01/29/2009 12:00AM

Magna 5 offers challenge, handsome reward

Email

OZONE PARK, N.Y. - I never paid much attention to the Magna 5 in past years due to the exorbitant cost, but now that they've dropped it to $1 and thus made it 50 percent cheaper to play, it's worth a look on the off chance of having an occasional good idea to construct a play around.

The first Magna 5 of the season came back $52,709 (for $2) last weekend, roughly five times the parlay - and that was with a universal single at $2.80 and another easy-to-have favorite at $4.80. Of course, you did have to come up with All Smiles, the $41.20 upset winner in the Nellie Morse at Laurel Park, and It's a Bird ($24) in the Sunshine Millions Classic.

They didn't make it easy this week: The sequence encompasses a small stakes going six furlongs on dirt at Laurel, a mile turf race for maidens at Santa Anita, the Donn Handicap once around the oval at Gulfstream Park, a tap-tap-tap across the Tapeta surface at Golden Gate Fields, and the whole shebang winds up with a dozen maidens going 6 1/2 furlongs on the Pro-Ride back at Santa Anita.

Initial thoughts:

Leg A: Seven 3-year-olds entered the Dancing Count at Laurel, the key point of discussion being Mr. Fantasy, a New York-bred colt who whistled under confident handling in his debut at Aqueduct about five weeks ago. A half-brother to Tin Cup Chalice (whose 8 wins from 10 starts included the Albany and the Indiana Derby around two turns last year), Mr. Fantasy had a scheduled sprint start at the BigoA snowed out Wednesday and was entered back at 1 1/16 miles at that track Sunday. As fate would have it, though, he drew the far outside post in a field of 10, so it stands to reason that Kiaran McLaughlin, in looking for the best way to get this colt to the Grade 3 Gotham on March 7, may opt for this spot.

Among his five rivals, the chief opposition is Russell Road, who dominated the juvenile scene at Charles Town last fall, winning five straight races by more than 40 lengths.

Leg B: I'd be lying to say anything definitive about this group of maiden fillies, other than it looks like a good "spread" situation.

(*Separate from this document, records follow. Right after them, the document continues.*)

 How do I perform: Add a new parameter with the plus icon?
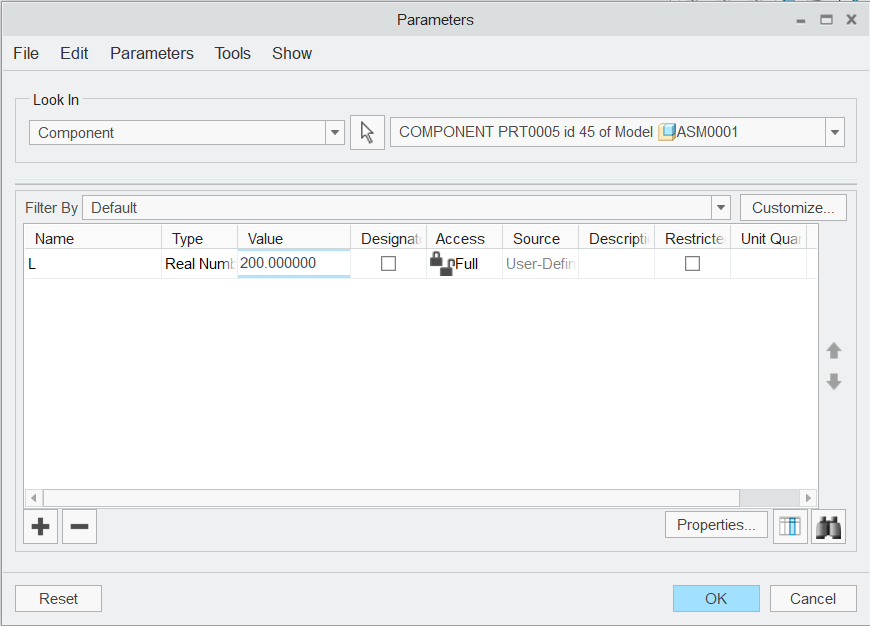point(40,526)
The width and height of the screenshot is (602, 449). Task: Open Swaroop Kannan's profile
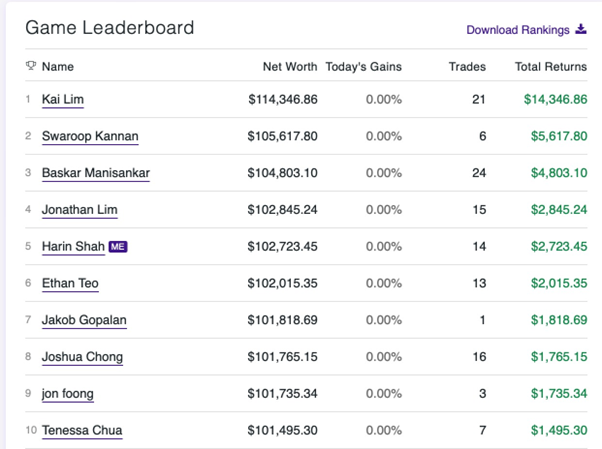(90, 136)
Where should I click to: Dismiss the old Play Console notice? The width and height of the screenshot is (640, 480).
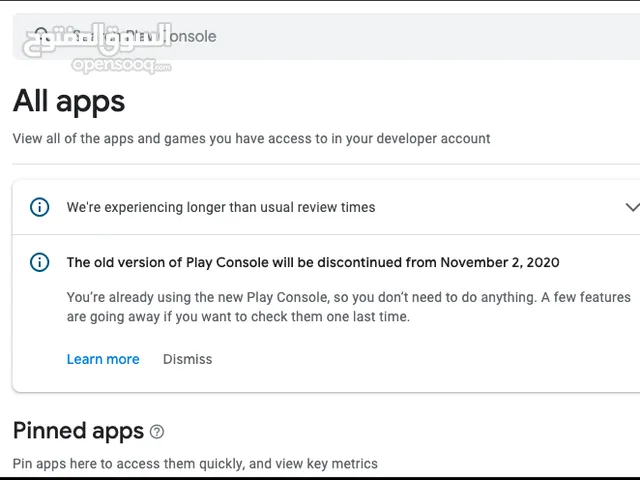click(187, 359)
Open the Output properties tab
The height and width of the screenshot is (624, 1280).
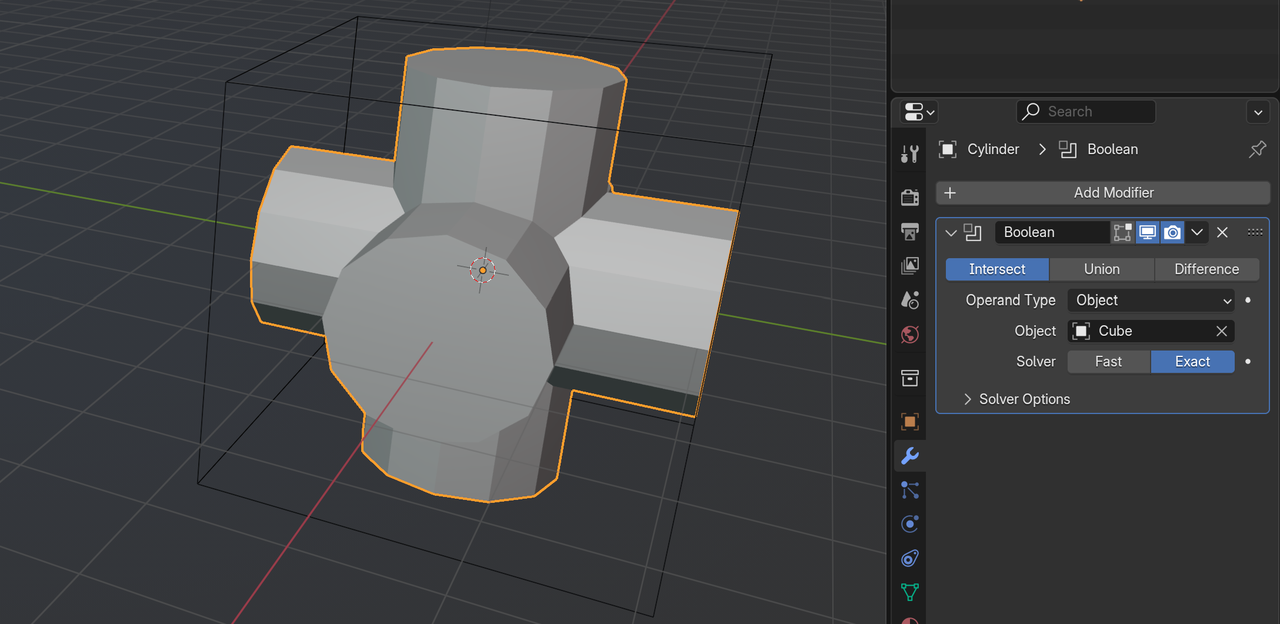909,232
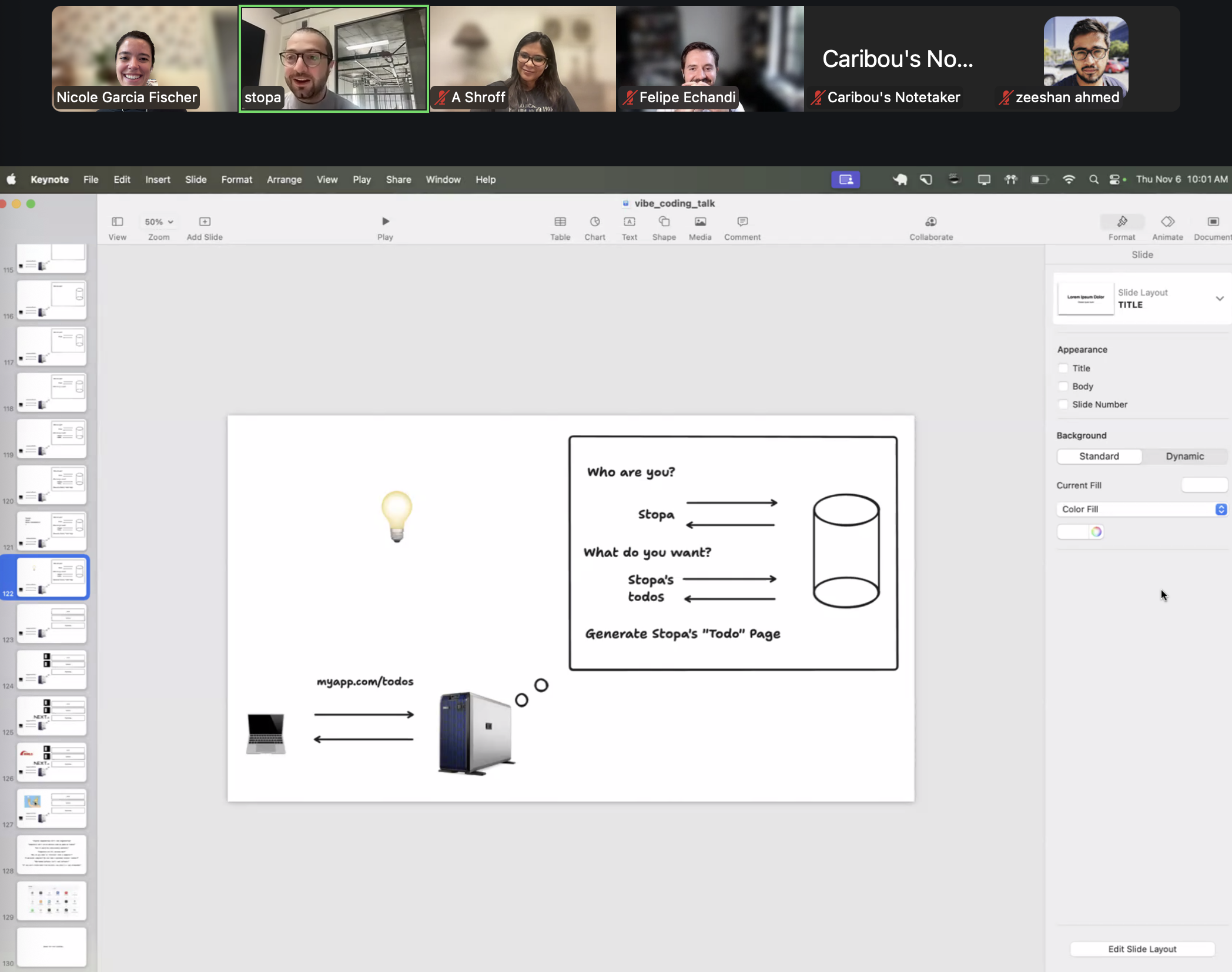The width and height of the screenshot is (1232, 972).
Task: Open the color wheel fill picker
Action: [1096, 532]
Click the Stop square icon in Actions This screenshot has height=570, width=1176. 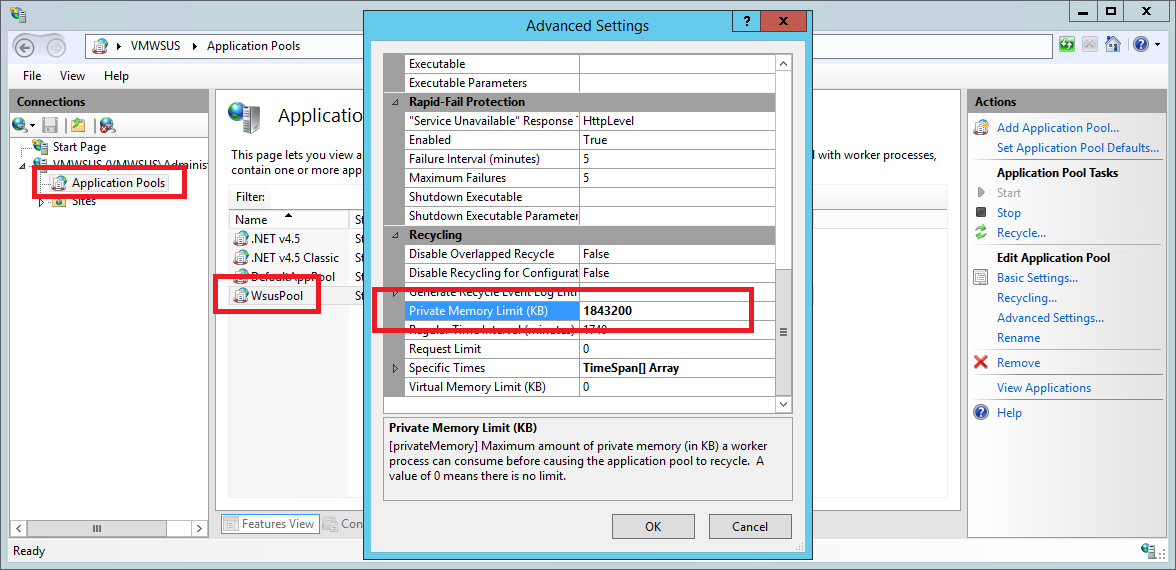click(981, 213)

The Legal Blonde and Dailies were separated by less than two lengths under similar circumstances Jan. 8, and they have the benefit of a race over the course. But among those two, I'd be inclined to take Dailies (on the rail) and forsake The Legal Blonde from the far outside.

The first-time starters to use are Stormy Slew, a half-sister to stakes-winning stablemates Slew's Tiznow and Slew's Tizzy; and Sweet Thoughts, the first runner out of the champion juvenile filly Sweet Catomine.

Leg C: I'm trying to side-step Albertus Maximus in his first start off a win in the Breeders' Cup Dirt Mile, over a Pro-Ride surface that played kindly to closers; he is lengths better on synthetic than on conventional dirt, and the Donn's distance is beyond his best.

The Donn contains three horses with good past history over the track: A. P. Arrow was third to Invasor in the '06 Donn and a close second last year; Sir Whimsey won the Gulfstream Park Handicap last year with a career-best Beyer Speed Figure; and Einstein's two career wins on wet tracks include a seven-length triumph in a sloppy off-the-turf allowance in '06.

But narrowed-down tickets should probably take a stand with Arson Squad, the '06 Swaps winner, who couldn't get out of his own way in seven starts on synthetic tracks that spanned over a year. He immediately recaptured his form in two starts back on dirt last fall, however, and might have won the Cigar Mile with a better trip.

Leg D: Honestly, I couldn't tell you the last time I watched a race from Golden Gate with any idea what was going on.

The trio coming off the best last-out Beyer (all 85s) are tough to gauge: Warren's Pepe had an easy lead wiring an easier group from the rail (on the rail again); Old Ed beat an even softer bunch and looks like a bounce prospect; and Trick of the North is dropping to a new low in his first start since last June.

Anyone with a clue is invited to sound like a genius: dlitfin@aol.com.

Leg E: Assuming someone has successfully navigated me through Golden Gate, all that remains is to find the winner of the anchor leg, a maiden special for 3-year-olds over the Pro-Ride.

The obvious inclusions among the experienced runners are Keep Thinking (fourth behind a trio of next-out winners, notably San Rafael winner The Pamplemousse), Pauper's Prize, and Valkyrie Missile.

A best-case scenario also would find me alive to new shooters Right One, a full brother to Pretty Carina, a two-time sprint winner in New York for the same connections last summer; and Gold Schleiger, a fast-working half to the $200,000 earner Pro Pink.